● Your goal
Pick out each line of the records below that contains the word "height", and copy those lines in full.

━━━━━━━━

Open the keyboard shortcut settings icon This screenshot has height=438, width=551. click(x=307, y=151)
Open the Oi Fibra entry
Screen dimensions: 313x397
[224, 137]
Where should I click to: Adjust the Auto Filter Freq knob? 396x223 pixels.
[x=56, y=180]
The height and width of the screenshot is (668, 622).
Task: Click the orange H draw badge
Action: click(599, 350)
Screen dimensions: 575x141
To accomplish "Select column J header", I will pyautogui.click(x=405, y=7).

━━━━━━━━

● Expected output
Open the keyboard shortcut settings icon This screenshot has height=438, width=551. click(x=307, y=151)
The height and width of the screenshot is (668, 622).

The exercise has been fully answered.